● Description of the task:
Below is a block of entries; repeat exactly the lines starting at the line that contains "Task: Select the Result" and ending at the line that contains "The height and width of the screenshot is (758, 974).", both included.

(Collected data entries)
■ ■ ■ ■ ■ ■ ■

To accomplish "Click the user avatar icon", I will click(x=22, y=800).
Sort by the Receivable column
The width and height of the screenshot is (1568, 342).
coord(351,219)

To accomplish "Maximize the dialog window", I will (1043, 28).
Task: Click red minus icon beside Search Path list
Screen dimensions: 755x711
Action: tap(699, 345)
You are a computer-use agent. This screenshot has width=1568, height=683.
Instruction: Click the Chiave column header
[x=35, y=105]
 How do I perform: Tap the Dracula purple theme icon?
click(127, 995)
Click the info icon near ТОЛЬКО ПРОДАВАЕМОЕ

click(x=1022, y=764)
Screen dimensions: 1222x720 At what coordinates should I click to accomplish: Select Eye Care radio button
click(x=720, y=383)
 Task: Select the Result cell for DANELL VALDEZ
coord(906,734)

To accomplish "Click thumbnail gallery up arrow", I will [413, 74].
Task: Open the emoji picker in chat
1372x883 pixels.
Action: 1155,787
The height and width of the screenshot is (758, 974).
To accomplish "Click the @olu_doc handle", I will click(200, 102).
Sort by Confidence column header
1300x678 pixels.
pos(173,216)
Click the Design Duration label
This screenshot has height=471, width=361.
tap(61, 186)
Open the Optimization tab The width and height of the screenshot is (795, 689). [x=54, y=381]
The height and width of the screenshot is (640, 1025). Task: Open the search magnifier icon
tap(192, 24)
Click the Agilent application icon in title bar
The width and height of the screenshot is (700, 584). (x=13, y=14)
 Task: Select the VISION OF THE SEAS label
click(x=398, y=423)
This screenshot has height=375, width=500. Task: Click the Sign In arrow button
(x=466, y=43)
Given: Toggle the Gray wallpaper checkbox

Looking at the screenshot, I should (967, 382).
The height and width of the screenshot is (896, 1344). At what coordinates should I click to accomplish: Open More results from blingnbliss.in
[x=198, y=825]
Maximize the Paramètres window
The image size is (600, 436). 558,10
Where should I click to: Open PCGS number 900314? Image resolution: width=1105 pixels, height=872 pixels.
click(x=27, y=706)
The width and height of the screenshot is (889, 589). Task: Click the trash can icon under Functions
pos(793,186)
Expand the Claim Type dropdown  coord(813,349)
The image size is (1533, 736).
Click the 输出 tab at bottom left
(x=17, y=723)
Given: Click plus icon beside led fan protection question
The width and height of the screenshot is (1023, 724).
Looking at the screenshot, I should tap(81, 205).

■ ■ ■ ■ ■ ■ ■

● Answer to this problem:
 Task: Select the Result cell for DANELL VALDEZ
coord(906,734)

To accomplish "Click thumbnail gallery up arrow", I will [413, 74].
Task: Open the emoji picker in chat
1372x883 pixels.
Action: 1155,787
The height and width of the screenshot is (758, 974).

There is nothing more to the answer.